Saturday, June 20, 2009

The Mango

After our mango tree lost all of its flowers to a freeze last January, I cut the branches back and the tree flowered a second time (by lucky chance), giving us about seven mangoes that are nearly ripe now.

The Mango seems decidedly foreign, with its tropical leaves that come in first a copper color before turning green. We certainly didn't have trees like this where I grew up in Arkansas or where I lived in Arizona. When viewed from a distance, the U.S. seems segmented like a typical arboretum, with the tropical trees located next to the cactus room, which is followed by the orchid room and so on, producing such a great variety of plants and music and food and opinion and culture and people that the concept of we might be an illusion for all practical purpose.

But get a mango tree out in the open and surround it with other plants and it fits in nicely.

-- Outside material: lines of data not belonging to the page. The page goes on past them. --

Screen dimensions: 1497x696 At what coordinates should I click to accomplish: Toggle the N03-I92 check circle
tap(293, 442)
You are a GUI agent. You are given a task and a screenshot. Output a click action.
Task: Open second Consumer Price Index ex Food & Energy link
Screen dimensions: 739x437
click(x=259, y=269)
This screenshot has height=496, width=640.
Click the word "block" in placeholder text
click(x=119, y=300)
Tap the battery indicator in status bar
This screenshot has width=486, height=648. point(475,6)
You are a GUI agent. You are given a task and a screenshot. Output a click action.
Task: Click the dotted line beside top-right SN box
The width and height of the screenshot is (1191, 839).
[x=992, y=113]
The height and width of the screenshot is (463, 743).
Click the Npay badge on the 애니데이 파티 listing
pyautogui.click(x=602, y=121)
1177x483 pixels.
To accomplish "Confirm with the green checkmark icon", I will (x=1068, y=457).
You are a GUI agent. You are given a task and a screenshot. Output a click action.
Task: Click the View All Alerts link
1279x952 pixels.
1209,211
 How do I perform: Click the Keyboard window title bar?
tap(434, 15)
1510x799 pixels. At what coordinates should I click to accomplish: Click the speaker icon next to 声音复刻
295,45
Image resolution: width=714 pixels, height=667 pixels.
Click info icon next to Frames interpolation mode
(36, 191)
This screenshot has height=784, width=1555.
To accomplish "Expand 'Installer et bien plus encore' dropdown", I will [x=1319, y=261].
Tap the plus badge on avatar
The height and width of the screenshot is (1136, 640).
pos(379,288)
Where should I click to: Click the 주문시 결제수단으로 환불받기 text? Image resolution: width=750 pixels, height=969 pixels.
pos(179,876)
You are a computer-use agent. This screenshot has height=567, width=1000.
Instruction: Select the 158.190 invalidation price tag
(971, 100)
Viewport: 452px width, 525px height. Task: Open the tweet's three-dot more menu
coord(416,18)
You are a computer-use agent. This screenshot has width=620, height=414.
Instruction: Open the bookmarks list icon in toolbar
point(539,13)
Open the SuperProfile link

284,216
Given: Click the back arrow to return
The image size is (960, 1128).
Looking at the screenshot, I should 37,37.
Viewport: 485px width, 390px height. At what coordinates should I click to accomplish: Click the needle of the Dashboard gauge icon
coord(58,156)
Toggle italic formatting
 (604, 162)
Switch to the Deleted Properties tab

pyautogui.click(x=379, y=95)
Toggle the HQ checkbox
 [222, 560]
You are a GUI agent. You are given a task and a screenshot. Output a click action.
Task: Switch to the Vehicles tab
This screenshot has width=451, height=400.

Diversity and contrast produce balance and beauty, disrupting our tendency to extend the concept of us-ness to the extreme, something of the sort found in some political thought and in people who claim, for example, that they know what it means to be an American (and that they are it).

I do not doubt this mango's intent--it will overshadow and consume some of my favorite plants if I don't keep it trimmed back. Left to it own intent, the mango would surround itself with other mangos and block out the sun completely.

Some of us (like me), left to our own intent, are not very social, preferring to stay home and work in the garden and pursue our narrow self-interest, but we remain interested in big picture and how we fit in it, hoping that the future will fit within our sense of balance.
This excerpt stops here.